→ **EXERCISE**
Search the records below for the word "label". Pull out each line that has it.

→ **DATA FOR THE TASK**
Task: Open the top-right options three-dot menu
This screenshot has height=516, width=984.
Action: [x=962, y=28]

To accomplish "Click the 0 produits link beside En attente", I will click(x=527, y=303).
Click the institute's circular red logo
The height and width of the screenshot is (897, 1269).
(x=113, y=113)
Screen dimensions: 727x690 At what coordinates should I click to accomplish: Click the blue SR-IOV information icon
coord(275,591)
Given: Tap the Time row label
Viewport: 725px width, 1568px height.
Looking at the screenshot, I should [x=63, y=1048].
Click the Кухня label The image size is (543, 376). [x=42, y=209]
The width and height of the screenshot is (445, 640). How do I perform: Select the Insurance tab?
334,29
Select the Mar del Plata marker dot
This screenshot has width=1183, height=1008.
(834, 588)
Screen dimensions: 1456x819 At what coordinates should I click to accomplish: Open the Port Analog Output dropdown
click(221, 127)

→ **ANSWER SECTION**
Given: Tap the Time row label
Click the Кухня label The image size is (543, 376). [x=42, y=209]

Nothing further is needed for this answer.